Oh, Noah had certainly enjoyed glamorous women making a beeline for him in the early days, when his books had first reached the top of the charts. The women had laughed and smiled and hung on his every word, marvelling at how clever and handsome he was and how he was just like a hero in one of his own novels. But after five years it was definitely getting a little tired. He was starting to feel like that guy in the movie who woke up and discovered the previous day was repeating itself. Only, in Noah’s case, it seemed to be the previous cocktail party repeating itself.
Okay, the colour of the skimpy dresses and the hair extensions changed. But that was as far as it went. He’d even stopped being surprised how so many stick-thin women professed to love martial arts or were totally fascinated by the cold war. One woman had even spent an hour telling him in great detail exactly how she could strip down an AK47, a hungry glint in her eyes the whole time.
After all his experiences, he could really write a convincing portrait of a glamour vixen who’d do anything to bag herself a rich and successful husband so she could bask in his glory and ride the celebrity merry-go-round for ever. Maybe he’d put such a character in his next book. And maybe he’d have the merry-go-round explode…
Compatibility started with sharing some interests, but it had to go deeper than that, surely. And it had to be a genuine interest, not facts and figures cribbed up on before a date. That was why his new pet project had come in handy. He’d read an article about this website in a Sunday magazine and had been intrigued with the possibility of being able to remain almost anonymous.

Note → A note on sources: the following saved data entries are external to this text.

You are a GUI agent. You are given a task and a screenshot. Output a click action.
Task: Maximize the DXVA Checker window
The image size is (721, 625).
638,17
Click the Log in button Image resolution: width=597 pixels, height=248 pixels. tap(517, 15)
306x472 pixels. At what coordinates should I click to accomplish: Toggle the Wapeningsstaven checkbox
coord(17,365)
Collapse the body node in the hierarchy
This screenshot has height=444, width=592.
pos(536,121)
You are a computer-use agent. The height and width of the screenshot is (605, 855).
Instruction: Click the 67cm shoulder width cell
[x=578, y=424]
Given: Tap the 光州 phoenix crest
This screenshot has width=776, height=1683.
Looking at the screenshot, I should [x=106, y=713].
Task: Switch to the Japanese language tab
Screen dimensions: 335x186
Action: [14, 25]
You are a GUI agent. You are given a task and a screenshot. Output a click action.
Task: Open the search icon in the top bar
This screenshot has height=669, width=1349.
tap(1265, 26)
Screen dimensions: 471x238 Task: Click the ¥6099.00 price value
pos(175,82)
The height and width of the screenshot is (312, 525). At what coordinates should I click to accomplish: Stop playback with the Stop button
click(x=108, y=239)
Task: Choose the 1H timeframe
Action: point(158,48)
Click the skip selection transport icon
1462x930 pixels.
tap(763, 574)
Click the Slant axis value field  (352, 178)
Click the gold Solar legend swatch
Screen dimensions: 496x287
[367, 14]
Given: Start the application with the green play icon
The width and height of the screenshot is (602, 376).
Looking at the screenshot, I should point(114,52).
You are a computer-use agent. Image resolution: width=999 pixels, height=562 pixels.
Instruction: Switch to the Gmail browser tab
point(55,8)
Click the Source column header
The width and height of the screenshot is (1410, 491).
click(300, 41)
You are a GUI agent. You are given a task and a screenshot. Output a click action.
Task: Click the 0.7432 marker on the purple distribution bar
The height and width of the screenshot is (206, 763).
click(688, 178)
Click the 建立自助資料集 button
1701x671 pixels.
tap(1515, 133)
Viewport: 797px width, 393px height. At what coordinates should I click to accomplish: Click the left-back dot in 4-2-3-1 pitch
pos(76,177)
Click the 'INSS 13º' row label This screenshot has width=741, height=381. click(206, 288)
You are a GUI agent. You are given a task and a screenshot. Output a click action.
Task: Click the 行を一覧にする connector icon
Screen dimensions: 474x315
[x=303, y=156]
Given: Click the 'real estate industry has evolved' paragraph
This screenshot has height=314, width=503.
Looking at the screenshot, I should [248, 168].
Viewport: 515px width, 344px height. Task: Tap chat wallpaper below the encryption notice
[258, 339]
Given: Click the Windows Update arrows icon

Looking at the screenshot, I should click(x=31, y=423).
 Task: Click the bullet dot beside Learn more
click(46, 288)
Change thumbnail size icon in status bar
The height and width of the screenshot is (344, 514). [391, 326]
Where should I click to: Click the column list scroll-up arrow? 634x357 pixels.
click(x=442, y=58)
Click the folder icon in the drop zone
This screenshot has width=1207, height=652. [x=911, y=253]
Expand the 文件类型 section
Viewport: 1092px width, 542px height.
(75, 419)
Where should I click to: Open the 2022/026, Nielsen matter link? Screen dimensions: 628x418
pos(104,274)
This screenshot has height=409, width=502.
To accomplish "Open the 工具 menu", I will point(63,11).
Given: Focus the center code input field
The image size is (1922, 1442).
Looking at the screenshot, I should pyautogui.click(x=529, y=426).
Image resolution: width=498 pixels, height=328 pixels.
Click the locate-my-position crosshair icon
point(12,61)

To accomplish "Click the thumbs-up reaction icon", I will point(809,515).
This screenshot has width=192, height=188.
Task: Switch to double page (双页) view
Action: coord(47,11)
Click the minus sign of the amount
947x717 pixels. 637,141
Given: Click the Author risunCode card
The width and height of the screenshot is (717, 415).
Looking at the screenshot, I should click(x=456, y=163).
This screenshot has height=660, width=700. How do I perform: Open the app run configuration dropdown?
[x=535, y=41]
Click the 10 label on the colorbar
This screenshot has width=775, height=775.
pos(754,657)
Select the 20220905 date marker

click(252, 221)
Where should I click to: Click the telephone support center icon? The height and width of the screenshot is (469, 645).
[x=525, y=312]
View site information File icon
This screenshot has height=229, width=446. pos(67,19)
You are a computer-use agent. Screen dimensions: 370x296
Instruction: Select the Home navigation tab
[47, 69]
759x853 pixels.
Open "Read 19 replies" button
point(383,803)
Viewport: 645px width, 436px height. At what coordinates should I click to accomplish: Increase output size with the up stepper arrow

He flipped back onto the web page he’d minimised earlier.
Blinddatebrides.com.
If Martine, his PA, knew he’d been surfing on such a site, she’d have fainted.
But what was so surprising about him wanting to find a wife? He was of marriageable age, financially very secure and he had a huge house all to himself. It was just crying out for a wife. And he was fed up going everywhere on his own, being the odd one out at friends’ parties, always having to duck into the bathroom to avoid the glamour vixens at the writing ‘do’s’. Securing a wife would have the added bonus of being the ultimate deterrent.
He wasn’t asking for the moon. At forty-one, he was old enough not to fall for all that love-at-first-sight, finding-your-soulmate nonsense. He didn’t believe that his soul had another half floating around somewhere, desperately looking to reattach itself. That sounded like a gruesome scene from one of his novels rather than romantic, anyway.
What he needed was a partner in life. Writing could be a lonely business. He spent days on end on his own, not speaking to anyone, travelling alone. It would be nice to have someone other than a part-time PA in the house. Someone to share a meal and glass of wine with at the end of the day. Someone to bounce ideas off or moan to about the latest deadline. And, if there was a little chemistry there, so much the better.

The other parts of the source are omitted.